ЗАДАНИЕ - Перепишите все записи ниже без единого изменения, сохраняя каждую строку.

ЗАПИСИ -

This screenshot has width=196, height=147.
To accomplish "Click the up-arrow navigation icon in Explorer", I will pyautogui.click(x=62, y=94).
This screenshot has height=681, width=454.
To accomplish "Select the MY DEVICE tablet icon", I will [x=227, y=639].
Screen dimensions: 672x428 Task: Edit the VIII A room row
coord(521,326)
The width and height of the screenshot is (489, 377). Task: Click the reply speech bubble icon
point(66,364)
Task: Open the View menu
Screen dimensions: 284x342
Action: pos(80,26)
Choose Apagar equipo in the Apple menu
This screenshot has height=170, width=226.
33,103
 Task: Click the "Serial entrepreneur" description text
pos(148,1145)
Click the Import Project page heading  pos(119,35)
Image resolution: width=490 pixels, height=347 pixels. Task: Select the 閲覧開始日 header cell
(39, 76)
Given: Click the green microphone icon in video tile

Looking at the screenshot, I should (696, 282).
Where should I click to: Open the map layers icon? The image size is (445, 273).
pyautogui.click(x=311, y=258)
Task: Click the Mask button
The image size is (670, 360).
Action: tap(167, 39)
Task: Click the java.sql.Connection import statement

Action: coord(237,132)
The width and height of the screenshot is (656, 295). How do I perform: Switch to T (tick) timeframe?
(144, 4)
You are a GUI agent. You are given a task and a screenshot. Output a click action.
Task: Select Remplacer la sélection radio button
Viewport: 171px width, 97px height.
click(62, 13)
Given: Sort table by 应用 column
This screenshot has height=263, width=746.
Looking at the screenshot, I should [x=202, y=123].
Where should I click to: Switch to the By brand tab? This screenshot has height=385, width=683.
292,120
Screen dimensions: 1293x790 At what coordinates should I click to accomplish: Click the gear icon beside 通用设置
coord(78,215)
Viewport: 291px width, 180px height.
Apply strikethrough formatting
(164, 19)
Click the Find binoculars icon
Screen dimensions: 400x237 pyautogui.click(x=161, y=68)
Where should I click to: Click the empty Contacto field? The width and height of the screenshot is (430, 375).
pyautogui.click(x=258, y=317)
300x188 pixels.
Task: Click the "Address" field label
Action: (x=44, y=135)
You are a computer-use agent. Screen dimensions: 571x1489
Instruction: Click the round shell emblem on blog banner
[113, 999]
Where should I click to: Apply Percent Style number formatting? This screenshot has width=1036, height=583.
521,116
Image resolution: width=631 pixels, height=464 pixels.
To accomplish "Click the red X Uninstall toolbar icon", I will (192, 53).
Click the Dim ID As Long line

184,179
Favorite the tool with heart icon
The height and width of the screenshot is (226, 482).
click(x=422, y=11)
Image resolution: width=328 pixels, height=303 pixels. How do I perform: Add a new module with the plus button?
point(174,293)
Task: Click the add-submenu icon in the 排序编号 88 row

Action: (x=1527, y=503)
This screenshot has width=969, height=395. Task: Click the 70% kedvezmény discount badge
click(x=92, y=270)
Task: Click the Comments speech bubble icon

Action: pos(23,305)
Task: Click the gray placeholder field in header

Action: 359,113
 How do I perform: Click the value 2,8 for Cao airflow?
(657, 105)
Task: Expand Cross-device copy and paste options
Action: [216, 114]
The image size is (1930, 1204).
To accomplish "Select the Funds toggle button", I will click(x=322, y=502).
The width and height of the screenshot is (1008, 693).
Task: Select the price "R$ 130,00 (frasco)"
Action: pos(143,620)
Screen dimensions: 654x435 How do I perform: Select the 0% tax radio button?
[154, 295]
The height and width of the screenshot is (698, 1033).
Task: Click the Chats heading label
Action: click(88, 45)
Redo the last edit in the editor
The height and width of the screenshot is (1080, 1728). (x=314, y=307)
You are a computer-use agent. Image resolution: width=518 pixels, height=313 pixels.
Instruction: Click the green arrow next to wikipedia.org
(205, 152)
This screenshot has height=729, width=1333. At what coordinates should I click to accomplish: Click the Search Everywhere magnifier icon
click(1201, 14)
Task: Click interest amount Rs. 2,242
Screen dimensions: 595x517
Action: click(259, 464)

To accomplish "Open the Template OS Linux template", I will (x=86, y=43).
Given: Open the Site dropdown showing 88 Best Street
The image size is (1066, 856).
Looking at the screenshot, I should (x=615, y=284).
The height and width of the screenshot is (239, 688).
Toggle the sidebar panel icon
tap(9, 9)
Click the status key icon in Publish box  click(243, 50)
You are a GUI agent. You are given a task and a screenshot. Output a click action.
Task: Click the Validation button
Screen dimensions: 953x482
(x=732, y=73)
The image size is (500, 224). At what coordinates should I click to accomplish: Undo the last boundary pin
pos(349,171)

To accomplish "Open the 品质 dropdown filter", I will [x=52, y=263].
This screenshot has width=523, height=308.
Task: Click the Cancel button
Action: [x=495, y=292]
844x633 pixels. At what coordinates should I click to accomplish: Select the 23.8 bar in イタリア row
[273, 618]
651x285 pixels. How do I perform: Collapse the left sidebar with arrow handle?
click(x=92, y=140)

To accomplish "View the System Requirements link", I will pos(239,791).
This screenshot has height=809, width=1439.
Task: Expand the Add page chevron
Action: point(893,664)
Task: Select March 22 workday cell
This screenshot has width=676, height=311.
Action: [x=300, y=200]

РЕЗУЛЬТАТ -
This screenshot has width=196, height=147.
To accomplish "Click the up-arrow navigation icon in Explorer", I will pyautogui.click(x=62, y=94).
This screenshot has height=681, width=454.
To accomplish "Select the MY DEVICE tablet icon", I will [x=227, y=639].
Screen dimensions: 672x428 Task: Edit the VIII A room row
coord(521,326)
The width and height of the screenshot is (489, 377). Task: Click the reply speech bubble icon
point(66,364)
Task: Open the View menu
Screen dimensions: 284x342
Action: pos(80,26)
Choose Apagar equipo in the Apple menu
This screenshot has height=170, width=226.
33,103
 Task: Click the "Serial entrepreneur" description text
pos(148,1145)
Click the Import Project page heading  pos(119,35)
Image resolution: width=490 pixels, height=347 pixels. Task: Select the 閲覧開始日 header cell
(39, 76)
Given: Click the green microphone icon in video tile

Looking at the screenshot, I should (696, 282).
Where should I click to: Open the map layers icon? The image size is (445, 273).
pyautogui.click(x=311, y=258)
Task: Click the Mask button
The image size is (670, 360).
Action: tap(167, 39)
Task: Click the java.sql.Connection import statement

Action: coord(237,132)
The width and height of the screenshot is (656, 295). How do I perform: Switch to T (tick) timeframe?
(144, 4)
You are a GUI agent. You are given a task and a screenshot. Output a click action.
Task: Select Remplacer la sélection radio button
Viewport: 171px width, 97px height.
click(62, 13)
Given: Sort table by 应用 column
This screenshot has height=263, width=746.
Looking at the screenshot, I should [x=202, y=123].
Where should I click to: Switch to the By brand tab? This screenshot has height=385, width=683.
292,120
Screen dimensions: 1293x790 At what coordinates should I click to accomplish: Click the gear icon beside 通用设置
coord(78,215)
Viewport: 291px width, 180px height.
Apply strikethrough formatting
(164, 19)
Click the Find binoculars icon
Screen dimensions: 400x237 pyautogui.click(x=161, y=68)
Where should I click to: Click the empty Contacto field? The width and height of the screenshot is (430, 375).
pyautogui.click(x=258, y=317)
300x188 pixels.
Task: Click the "Address" field label
Action: (x=44, y=135)
You are a computer-use agent. Screen dimensions: 571x1489
Instruction: Click the round shell emblem on blog banner
[113, 999]
Where should I click to: Apply Percent Style number formatting? This screenshot has width=1036, height=583.
521,116
Image resolution: width=631 pixels, height=464 pixels.
To accomplish "Click the red X Uninstall toolbar icon", I will (192, 53).
Click the Dim ID As Long line

184,179
Favorite the tool with heart icon
The height and width of the screenshot is (226, 482).
click(x=422, y=11)
Image resolution: width=328 pixels, height=303 pixels. How do I perform: Add a new module with the plus button?
point(174,293)
Task: Click the add-submenu icon in the 排序编号 88 row

Action: (x=1527, y=503)
This screenshot has width=969, height=395. Task: Click the 70% kedvezmény discount badge
click(x=92, y=270)
Task: Click the Comments speech bubble icon

Action: pos(23,305)
Task: Click the gray placeholder field in header

Action: 359,113
 How do I perform: Click the value 2,8 for Cao airflow?
(657, 105)
Task: Expand Cross-device copy and paste options
Action: [216, 114]
The image size is (1930, 1204).
To accomplish "Select the Funds toggle button", I will click(x=322, y=502).
The width and height of the screenshot is (1008, 693).
Task: Select the price "R$ 130,00 (frasco)"
Action: pos(143,620)
Screen dimensions: 654x435 How do I perform: Select the 0% tax radio button?
[154, 295]
The height and width of the screenshot is (698, 1033).
Task: Click the Chats heading label
Action: click(88, 45)
Redo the last edit in the editor
The height and width of the screenshot is (1080, 1728). (x=314, y=307)
You are a computer-use agent. Image resolution: width=518 pixels, height=313 pixels.
Instruction: Click the green arrow next to wikipedia.org
(205, 152)
This screenshot has height=729, width=1333. At what coordinates should I click to accomplish: Click the Search Everywhere magnifier icon
click(1201, 14)
Task: Click interest amount Rs. 2,242
Screen dimensions: 595x517
Action: click(259, 464)

To accomplish "Open the Template OS Linux template", I will (x=86, y=43).
Given: Open the Site dropdown showing 88 Best Street
The image size is (1066, 856).
Looking at the screenshot, I should (x=615, y=284).
The height and width of the screenshot is (239, 688).
Toggle the sidebar panel icon
tap(9, 9)
Click the status key icon in Publish box  click(243, 50)
You are a GUI agent. You are given a task and a screenshot. Output a click action.
Task: Click the Validation button
Screen dimensions: 953x482
(x=732, y=73)
The image size is (500, 224). At what coordinates should I click to accomplish: Undo the last boundary pin
pos(349,171)

To accomplish "Open the 品质 dropdown filter", I will [x=52, y=263].
This screenshot has width=523, height=308.
Task: Click the Cancel button
Action: [x=495, y=292]
844x633 pixels. At what coordinates should I click to accomplish: Select the 23.8 bar in イタリア row
[273, 618]
651x285 pixels. How do I perform: Collapse the left sidebar with arrow handle?
click(x=92, y=140)

To accomplish "View the System Requirements link", I will pos(239,791).
This screenshot has height=809, width=1439.
Task: Expand the Add page chevron
Action: point(893,664)
Task: Select March 22 workday cell
This screenshot has width=676, height=311.
Action: [x=300, y=200]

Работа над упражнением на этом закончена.